The walk was longer this time, down to Whiskey Stream Park. There's an old local legend that back in the 1800's, when the current incarnation of the city was first settled, moonshiners kept stills upstream from where the park is now, and the runoff from the great copper and lead machines would enter the river and make it smell of whiskey. Kevin and I used to like taking walks through the small woods still hugging the babbling water and joke about building a still ourselves. Pleasant memories.
The snow in the woods was getting quite deep by that point, halfway up my calves, and the hiking was hard. A few times I lost my sense of direction in the white snowfall, but my trail was the only one breaking the virgin snow on the ground, so I was able to orient myself using my own footsteps. A nice parable of life - walking through a snow storm in the woods, unable to see anything but your own past to guide your way. What do you do if the snow fills in your tracks and washes them away, as if they never existed? Then you're just lost in the woods.

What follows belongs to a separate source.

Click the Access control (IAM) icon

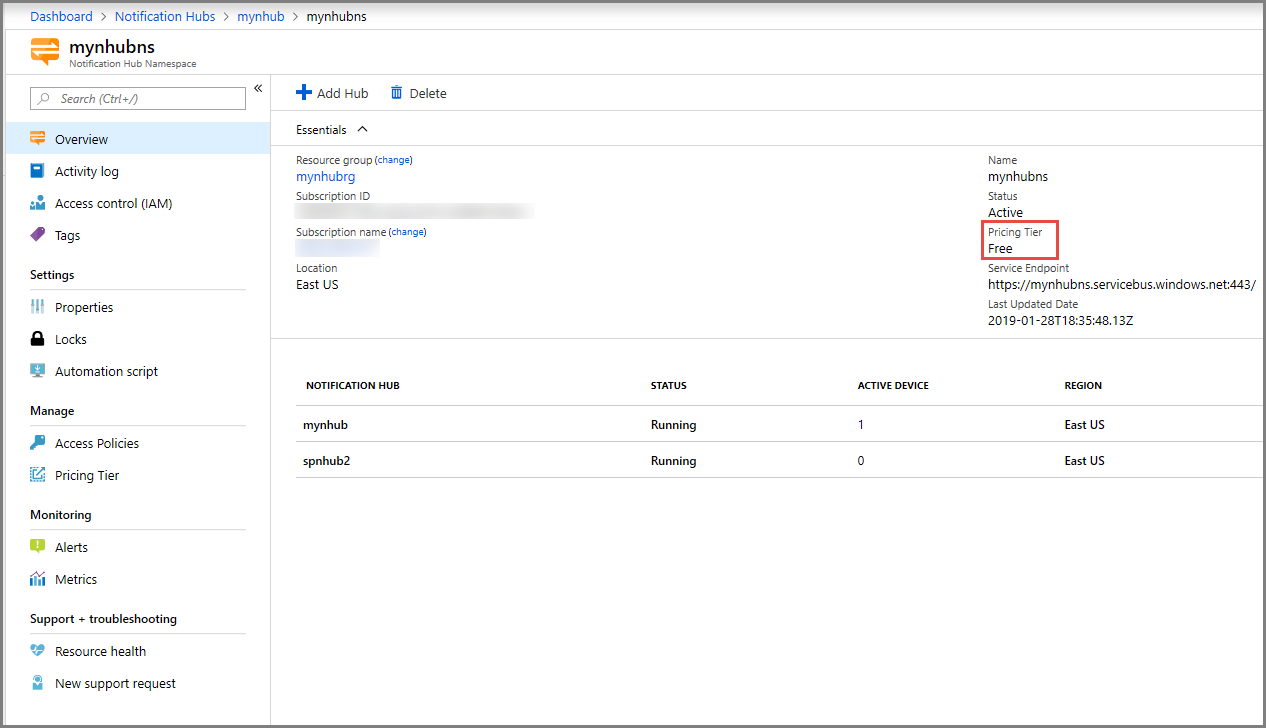click(x=38, y=203)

After an hour and a half of walking, I finally reached the Banyan Tree. It wasn't really a banyan, of course, just a regular tree for the area, but years before it had been struck in twain by lighting, and both halves had sprung back to life and grown tall. It gave it the appearance of a huge and ancient jungle tree squatting in the middle of a city park, a tiny slice of the exotic dotting the humdrum landscape of the ordinary. Kevin and I used to prop ourselves in the crook, each one laying his back against a half of the tree and propping our knees together to hold us up. We'd sit like that for hours and talk, or just look up through the leaves at the twinkling stars. Once we had brought a knife out with us, and had laughingly carved our names inside a big heart, like something out of an old movie. Kevin loved the classic cheesy gestures of romance, and I thought it was sweet at the time.
It took me a minute to find the heart. I had to brush snow off of half of the tree before I could make it out in the pale light of the flashlight I'd brought along. The tree held the dark scarring left by the knife well, and my name stood out clearly against the bark. However, Kevin's name, in the bark of the tree as it had been in my heart and mind for so long, had healed over and disappeared, leaving not a trace of it behind.